カードテキスト
永続魔法
お互いのプレイヤーは、それぞれ自分のエンドフェイズ時に1度だけ、
自分フィールド上に表側表示で存在するモンスター1体を選び、
そのモンスターをリリースし、リリースしたそのモンスターの
元々の攻撃力の半分のダメージを相手ライフに与える。
概要
原作マンガにて奇術師パンドラや闇バクラが使用した魔法カードの一つ。心霊現象の一つとされる「エクトプラズム」をモチーフとした魔法カード。ちなみに「エクトプラズマー」という単語自体は遊戯王独自のものであり、この単語でネット検索すると基本的に遊戯王関連のサイトや画像ばかりがヒットする。
原作ではフィールド魔法であり、その効果は「発動時に指定した自軍のモンスター2体を生贄に捧げ、その攻撃力をエクトプラズマーに変換する」というもの。やや抽象的で分かりにくいが、この変換された「エクトプラズマー」は相手プレイヤーのライフに攻撃力分の直接ダメージを与えることができる。しかし、生贄として選択したモンスター(と同名のモンスター)が相手側のフィールドにも存在する場合、相手もそのモンスターを生贄に捧げることでダメージを相殺できる。パンドラは自分のブラック・マジシャンを生贄に捧げて闇遊戯を倒そうとしたが、同時に場に存在した闇遊戯のブラック・マジシャンが自らの意志でエクトプラズマー化して闇遊戯のライフを守り抜き窮地を逃れた。そしてこの時、「2体のブラック・マジシャン」が墓地に送られたことが結果的にデュエルの命運を分けることとなった。
その後闇バクラもゴースト骨塚とのデュエルで使用。効果ダメージで骨塚のライフポイントにとどめを刺して勝利した。
オカルトチックなカードを多用し、墓地アドバンテージを重視した戦術を取る彼にとってはイラスト面でも効果面でもピッタリなカードと言えるだろう。
アニメではこの時はモンスター1体を生け贄に捧げるというOCG版に近い効果処理がなされていたが、原作同様フィールド魔法として発動されていた。
ちなみに原作におけるバトルシティのルールでは、相手プレイヤーに直接ダメージを与える魔法カードの使用は禁止されているはずである。
一応このカードが使われたデュエルはいずれも大会を運営する海馬コーポレーションの監視が届かない、あるいは届きにくい状況下で行われており、使用者の性格も考えるとそのような状況を利用した不正行為だったと解釈すればストーリー上の辻褄は合う。
OCG
遊戯王OCGでは永続魔法として登場。
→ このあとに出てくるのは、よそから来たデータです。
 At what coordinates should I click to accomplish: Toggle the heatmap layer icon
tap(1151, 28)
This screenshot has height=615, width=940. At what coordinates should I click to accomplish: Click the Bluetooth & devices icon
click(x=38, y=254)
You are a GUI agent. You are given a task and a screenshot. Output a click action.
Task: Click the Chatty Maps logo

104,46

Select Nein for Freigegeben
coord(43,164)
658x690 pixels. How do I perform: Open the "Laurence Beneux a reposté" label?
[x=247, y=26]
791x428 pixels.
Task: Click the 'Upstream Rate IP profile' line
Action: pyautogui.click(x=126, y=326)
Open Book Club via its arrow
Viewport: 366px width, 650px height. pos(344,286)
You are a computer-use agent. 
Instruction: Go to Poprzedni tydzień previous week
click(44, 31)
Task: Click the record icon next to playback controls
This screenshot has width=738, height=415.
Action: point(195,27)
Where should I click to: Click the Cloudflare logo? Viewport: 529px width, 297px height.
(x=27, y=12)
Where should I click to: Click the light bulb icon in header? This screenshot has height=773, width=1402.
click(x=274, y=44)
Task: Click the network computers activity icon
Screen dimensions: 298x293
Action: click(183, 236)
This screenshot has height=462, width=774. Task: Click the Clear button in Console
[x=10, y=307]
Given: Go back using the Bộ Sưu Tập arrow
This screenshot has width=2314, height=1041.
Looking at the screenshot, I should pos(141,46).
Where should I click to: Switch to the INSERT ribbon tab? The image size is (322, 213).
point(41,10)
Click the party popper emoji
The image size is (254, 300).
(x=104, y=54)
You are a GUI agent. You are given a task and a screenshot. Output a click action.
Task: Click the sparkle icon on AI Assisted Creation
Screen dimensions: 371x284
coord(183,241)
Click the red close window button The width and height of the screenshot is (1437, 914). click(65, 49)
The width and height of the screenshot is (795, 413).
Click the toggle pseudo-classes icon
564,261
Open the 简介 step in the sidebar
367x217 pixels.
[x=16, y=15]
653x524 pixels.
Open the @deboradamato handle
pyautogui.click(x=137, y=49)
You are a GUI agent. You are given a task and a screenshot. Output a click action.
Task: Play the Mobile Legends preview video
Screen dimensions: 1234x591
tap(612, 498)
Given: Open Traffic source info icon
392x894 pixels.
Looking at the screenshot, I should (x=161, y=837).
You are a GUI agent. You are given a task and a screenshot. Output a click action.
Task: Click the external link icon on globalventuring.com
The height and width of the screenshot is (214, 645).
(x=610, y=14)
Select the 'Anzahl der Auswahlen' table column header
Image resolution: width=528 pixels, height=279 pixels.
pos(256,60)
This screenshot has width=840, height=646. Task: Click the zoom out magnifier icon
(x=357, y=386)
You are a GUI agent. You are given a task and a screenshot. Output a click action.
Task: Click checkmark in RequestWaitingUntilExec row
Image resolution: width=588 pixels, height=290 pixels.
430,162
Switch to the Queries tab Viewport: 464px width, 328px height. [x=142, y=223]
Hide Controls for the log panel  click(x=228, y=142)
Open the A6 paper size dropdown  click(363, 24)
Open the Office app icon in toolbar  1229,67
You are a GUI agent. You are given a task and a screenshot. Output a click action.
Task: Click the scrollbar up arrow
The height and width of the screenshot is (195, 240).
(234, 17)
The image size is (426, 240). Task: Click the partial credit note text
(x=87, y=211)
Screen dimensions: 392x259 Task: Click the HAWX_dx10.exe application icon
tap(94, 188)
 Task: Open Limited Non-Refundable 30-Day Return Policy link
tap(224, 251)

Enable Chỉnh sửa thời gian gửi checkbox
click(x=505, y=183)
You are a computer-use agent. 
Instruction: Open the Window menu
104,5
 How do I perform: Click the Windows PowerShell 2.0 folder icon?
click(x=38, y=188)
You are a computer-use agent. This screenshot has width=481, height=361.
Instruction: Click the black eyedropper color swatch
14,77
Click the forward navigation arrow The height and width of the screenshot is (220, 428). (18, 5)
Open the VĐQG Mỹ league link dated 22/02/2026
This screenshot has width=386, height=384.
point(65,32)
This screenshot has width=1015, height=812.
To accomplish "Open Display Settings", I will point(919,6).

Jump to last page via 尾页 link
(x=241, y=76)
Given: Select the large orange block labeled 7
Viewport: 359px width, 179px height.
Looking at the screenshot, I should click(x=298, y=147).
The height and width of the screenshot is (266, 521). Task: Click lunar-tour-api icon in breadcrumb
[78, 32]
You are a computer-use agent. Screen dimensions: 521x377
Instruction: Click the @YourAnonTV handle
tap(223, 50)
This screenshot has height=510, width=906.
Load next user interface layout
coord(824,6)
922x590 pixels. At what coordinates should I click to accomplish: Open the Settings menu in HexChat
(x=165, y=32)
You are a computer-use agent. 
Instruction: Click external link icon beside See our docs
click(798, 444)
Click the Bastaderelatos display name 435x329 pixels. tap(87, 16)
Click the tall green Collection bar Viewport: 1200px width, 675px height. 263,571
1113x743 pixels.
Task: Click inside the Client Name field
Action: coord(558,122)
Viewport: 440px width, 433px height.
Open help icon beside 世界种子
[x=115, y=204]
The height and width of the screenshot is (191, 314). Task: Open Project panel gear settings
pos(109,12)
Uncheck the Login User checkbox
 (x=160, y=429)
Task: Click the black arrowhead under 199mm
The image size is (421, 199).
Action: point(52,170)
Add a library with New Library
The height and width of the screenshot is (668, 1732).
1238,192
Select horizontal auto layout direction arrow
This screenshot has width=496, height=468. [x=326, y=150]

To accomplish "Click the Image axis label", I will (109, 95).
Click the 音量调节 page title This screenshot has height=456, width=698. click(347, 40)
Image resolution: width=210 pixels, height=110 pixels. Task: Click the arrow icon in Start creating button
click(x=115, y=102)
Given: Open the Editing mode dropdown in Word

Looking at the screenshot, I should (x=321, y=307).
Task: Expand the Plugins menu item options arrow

発動中はお互いのプレイヤーはエンドフェイズ時に自軍の表側表示モンスターをリリースしなければならないが、代わりに相手に毎ターン直接ダメージを与えられる形になる。毎ターン終了時に無理やりカタパルト・タートルの効果が発動されるようなものと考えればいいだろうか。
表側表示のモンスターが1体でも存在するならリリースは強制的に行われるため、モンスターの展開や維持に支障を来す可能性が常に付き纏う。強力なモンスターの召喚に成功したとしても、自軍がそのモンスター1体だけならエンドフェイズ時には墓地に送られてしまう(ただし「魔法カードの効果によるリリース」なので、魔法効果に耐性を持つモンスターであればリリースされない場合もある)。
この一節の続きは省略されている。